Start of Exercise materials

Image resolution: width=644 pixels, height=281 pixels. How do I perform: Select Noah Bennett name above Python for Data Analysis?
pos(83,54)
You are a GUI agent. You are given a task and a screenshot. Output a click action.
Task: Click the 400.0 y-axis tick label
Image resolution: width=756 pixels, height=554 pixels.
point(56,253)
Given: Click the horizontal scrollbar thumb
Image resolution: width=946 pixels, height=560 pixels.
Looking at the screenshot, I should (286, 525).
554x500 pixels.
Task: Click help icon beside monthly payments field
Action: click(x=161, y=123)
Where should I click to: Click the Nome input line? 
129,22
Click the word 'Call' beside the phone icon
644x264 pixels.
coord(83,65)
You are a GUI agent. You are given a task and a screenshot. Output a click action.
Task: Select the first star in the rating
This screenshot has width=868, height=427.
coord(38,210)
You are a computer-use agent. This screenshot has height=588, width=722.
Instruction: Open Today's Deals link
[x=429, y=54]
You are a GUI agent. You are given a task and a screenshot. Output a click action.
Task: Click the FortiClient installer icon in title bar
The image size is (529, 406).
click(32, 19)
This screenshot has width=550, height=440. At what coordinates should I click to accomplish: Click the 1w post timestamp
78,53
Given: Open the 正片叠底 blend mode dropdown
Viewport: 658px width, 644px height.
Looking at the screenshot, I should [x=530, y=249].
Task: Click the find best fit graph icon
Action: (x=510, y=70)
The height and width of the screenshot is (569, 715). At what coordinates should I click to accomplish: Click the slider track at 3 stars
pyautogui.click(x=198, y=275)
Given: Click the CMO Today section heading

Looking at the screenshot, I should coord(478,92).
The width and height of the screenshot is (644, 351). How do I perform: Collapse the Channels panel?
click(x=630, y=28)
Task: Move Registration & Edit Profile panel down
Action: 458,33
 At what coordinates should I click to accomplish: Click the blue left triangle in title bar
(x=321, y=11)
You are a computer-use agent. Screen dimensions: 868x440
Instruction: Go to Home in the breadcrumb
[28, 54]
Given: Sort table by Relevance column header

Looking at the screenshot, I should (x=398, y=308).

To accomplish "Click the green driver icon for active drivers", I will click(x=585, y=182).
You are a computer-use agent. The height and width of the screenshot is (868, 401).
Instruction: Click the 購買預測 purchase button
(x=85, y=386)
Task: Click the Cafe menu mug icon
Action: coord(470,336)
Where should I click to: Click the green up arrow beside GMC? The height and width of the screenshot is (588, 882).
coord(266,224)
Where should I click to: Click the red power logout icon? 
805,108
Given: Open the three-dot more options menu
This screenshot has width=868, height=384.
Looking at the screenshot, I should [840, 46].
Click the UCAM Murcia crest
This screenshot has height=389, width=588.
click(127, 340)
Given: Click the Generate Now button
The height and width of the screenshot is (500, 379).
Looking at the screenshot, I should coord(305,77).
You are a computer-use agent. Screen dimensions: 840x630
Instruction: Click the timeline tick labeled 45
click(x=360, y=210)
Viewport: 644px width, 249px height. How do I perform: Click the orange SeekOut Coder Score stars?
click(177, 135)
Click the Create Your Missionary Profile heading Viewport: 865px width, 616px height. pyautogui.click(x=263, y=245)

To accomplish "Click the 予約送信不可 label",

End of Exercise materials

- _What this task involves_
Exactly as they appear, write out the lines from the one containing "Viewport: 644px width, 249px" through the final line of the entries above, both included.

- _Reply to the task_
Viewport: 644px width, 249px height. How do I perform: Click the orange SeekOut Coder Score stars?
click(177, 135)
Click the Create Your Missionary Profile heading Viewport: 865px width, 616px height. pyautogui.click(x=263, y=245)

To accomplish "Click the 予約送信不可 label",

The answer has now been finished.